(Stored data entries)
##############################
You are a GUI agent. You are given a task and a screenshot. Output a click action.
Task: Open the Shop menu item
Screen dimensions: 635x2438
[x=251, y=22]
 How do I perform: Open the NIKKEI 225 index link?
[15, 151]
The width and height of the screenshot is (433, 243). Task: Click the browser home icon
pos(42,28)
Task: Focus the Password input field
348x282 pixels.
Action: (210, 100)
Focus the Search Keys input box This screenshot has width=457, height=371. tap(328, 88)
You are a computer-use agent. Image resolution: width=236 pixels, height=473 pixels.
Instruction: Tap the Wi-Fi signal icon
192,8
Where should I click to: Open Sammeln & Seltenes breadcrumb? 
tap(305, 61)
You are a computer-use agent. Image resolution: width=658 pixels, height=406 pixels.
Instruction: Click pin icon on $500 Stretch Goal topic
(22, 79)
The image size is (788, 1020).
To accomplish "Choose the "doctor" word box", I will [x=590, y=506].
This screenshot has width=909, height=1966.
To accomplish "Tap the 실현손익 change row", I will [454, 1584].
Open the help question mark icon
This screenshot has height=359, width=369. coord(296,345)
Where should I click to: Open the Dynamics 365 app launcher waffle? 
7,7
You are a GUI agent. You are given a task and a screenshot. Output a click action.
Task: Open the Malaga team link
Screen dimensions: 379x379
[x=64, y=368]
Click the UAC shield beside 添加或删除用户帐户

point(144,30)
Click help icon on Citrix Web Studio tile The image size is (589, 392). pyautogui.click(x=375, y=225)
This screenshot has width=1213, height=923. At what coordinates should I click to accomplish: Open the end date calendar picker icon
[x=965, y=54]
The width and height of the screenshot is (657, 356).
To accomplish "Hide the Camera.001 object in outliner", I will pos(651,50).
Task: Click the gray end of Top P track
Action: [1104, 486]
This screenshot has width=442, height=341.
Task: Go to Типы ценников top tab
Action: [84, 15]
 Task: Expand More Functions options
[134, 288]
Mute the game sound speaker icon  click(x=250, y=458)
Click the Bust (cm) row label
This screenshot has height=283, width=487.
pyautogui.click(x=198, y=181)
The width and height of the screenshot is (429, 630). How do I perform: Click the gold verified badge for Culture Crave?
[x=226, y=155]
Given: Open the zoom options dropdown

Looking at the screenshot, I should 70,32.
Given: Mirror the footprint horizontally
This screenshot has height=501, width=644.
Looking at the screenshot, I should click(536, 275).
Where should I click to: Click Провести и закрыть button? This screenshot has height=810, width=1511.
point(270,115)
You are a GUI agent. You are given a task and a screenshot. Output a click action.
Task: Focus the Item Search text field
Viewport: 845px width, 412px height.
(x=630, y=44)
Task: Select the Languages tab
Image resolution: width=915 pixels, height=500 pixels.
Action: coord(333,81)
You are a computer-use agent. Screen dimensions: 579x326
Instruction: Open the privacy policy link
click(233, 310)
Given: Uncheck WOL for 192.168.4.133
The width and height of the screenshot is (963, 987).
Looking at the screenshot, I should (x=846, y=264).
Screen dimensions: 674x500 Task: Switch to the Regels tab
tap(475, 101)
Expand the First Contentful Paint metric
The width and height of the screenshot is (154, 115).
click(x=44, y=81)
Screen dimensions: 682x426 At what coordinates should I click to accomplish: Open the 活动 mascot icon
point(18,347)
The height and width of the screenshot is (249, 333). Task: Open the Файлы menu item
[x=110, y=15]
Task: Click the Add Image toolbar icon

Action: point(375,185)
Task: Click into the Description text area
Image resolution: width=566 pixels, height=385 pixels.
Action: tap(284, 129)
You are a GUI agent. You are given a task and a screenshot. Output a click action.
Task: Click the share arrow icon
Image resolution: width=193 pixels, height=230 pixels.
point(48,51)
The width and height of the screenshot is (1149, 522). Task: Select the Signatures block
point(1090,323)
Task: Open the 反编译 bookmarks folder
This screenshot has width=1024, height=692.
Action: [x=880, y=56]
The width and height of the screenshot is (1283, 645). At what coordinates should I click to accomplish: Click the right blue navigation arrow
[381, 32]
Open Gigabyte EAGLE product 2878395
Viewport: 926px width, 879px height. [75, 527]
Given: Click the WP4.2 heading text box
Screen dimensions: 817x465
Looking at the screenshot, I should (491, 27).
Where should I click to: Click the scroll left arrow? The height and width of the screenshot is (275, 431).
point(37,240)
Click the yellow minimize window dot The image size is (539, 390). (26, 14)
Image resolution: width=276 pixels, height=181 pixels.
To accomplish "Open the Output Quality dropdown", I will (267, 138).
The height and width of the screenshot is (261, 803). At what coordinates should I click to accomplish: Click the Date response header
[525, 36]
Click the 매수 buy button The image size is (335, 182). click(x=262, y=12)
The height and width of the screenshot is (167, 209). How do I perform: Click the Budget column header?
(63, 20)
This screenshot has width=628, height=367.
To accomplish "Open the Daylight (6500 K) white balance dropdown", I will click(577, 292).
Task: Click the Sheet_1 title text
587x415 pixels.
##############################
■ Your objective:
Copy out every record exactly; leave nothing out.

■ Finished exercise:
You are a GUI agent. You are given a task and a screenshot. Output a click action.
Task: Open the Shop menu item
Screen dimensions: 635x2438
[x=251, y=22]
 How do I perform: Open the NIKKEI 225 index link?
[15, 151]
The width and height of the screenshot is (433, 243). Task: Click the browser home icon
pos(42,28)
Task: Focus the Password input field
348x282 pixels.
Action: (210, 100)
Focus the Search Keys input box This screenshot has width=457, height=371. tap(328, 88)
You are a computer-use agent. Image resolution: width=236 pixels, height=473 pixels.
Instruction: Tap the Wi-Fi signal icon
192,8
Where should I click to: Open Sammeln & Seltenes breadcrumb? 
tap(305, 61)
You are a computer-use agent. Image resolution: width=658 pixels, height=406 pixels.
Instruction: Click pin icon on $500 Stretch Goal topic
(22, 79)
The image size is (788, 1020).
To accomplish "Choose the "doctor" word box", I will [x=590, y=506].
This screenshot has width=909, height=1966.
To accomplish "Tap the 실현손익 change row", I will [454, 1584].
Open the help question mark icon
This screenshot has height=359, width=369. coord(296,345)
Where should I click to: Open the Dynamics 365 app launcher waffle? 
7,7
You are a GUI agent. You are given a task and a screenshot. Output a click action.
Task: Open the Malaga team link
Screen dimensions: 379x379
[x=64, y=368]
Click the UAC shield beside 添加或删除用户帐户

point(144,30)
Click help icon on Citrix Web Studio tile The image size is (589, 392). pyautogui.click(x=375, y=225)
This screenshot has width=1213, height=923. At what coordinates should I click to accomplish: Open the end date calendar picker icon
[x=965, y=54]
The width and height of the screenshot is (657, 356).
To accomplish "Hide the Camera.001 object in outliner", I will pos(651,50).
Task: Click the gray end of Top P track
Action: [1104, 486]
This screenshot has width=442, height=341.
Task: Go to Типы ценников top tab
Action: [84, 15]
 Task: Expand More Functions options
[134, 288]
Mute the game sound speaker icon  click(x=250, y=458)
Click the Bust (cm) row label
This screenshot has height=283, width=487.
pyautogui.click(x=198, y=181)
The width and height of the screenshot is (429, 630). How do I perform: Click the gold verified badge for Culture Crave?
[x=226, y=155]
Given: Open the zoom options dropdown

Looking at the screenshot, I should 70,32.
Given: Mirror the footprint horizontally
This screenshot has height=501, width=644.
Looking at the screenshot, I should click(536, 275).
Where should I click to: Click Провести и закрыть button? This screenshot has height=810, width=1511.
point(270,115)
You are a GUI agent. You are given a task and a screenshot. Output a click action.
Task: Focus the Item Search text field
Viewport: 845px width, 412px height.
(x=630, y=44)
Task: Select the Languages tab
Image resolution: width=915 pixels, height=500 pixels.
Action: coord(333,81)
You are a computer-use agent. Screen dimensions: 579x326
Instruction: Open the privacy policy link
click(233, 310)
Given: Uncheck WOL for 192.168.4.133
The width and height of the screenshot is (963, 987).
Looking at the screenshot, I should (x=846, y=264).
Screen dimensions: 674x500 Task: Switch to the Regels tab
tap(475, 101)
Expand the First Contentful Paint metric
The width and height of the screenshot is (154, 115).
click(x=44, y=81)
Screen dimensions: 682x426 At what coordinates should I click to accomplish: Open the 活动 mascot icon
point(18,347)
The height and width of the screenshot is (249, 333). Task: Open the Файлы menu item
[x=110, y=15]
Task: Click the Add Image toolbar icon

Action: point(375,185)
Task: Click into the Description text area
Image resolution: width=566 pixels, height=385 pixels.
Action: tap(284, 129)
You are a GUI agent. You are given a task and a screenshot. Output a click action.
Task: Click the share arrow icon
Image resolution: width=193 pixels, height=230 pixels.
point(48,51)
The width and height of the screenshot is (1149, 522). Task: Select the Signatures block
point(1090,323)
Task: Open the 反编译 bookmarks folder
This screenshot has width=1024, height=692.
Action: [x=880, y=56]
The width and height of the screenshot is (1283, 645). At what coordinates should I click to accomplish: Click the right blue navigation arrow
[381, 32]
Open Gigabyte EAGLE product 2878395
Viewport: 926px width, 879px height. [75, 527]
Given: Click the WP4.2 heading text box
Screen dimensions: 817x465
Looking at the screenshot, I should (491, 27).
Where should I click to: Click the scroll left arrow? The height and width of the screenshot is (275, 431).
point(37,240)
Click the yellow minimize window dot The image size is (539, 390). (26, 14)
Image resolution: width=276 pixels, height=181 pixels.
To accomplish "Open the Output Quality dropdown", I will (267, 138).
The height and width of the screenshot is (261, 803). At what coordinates should I click to accomplish: Click the Date response header
[525, 36]
Click the 매수 buy button The image size is (335, 182). click(x=262, y=12)
The height and width of the screenshot is (167, 209). How do I perform: Click the Budget column header?
(63, 20)
This screenshot has width=628, height=367.
To accomplish "Open the Daylight (6500 K) white balance dropdown", I will click(577, 292).
Task: Click the Sheet_1 title text
587x415 pixels.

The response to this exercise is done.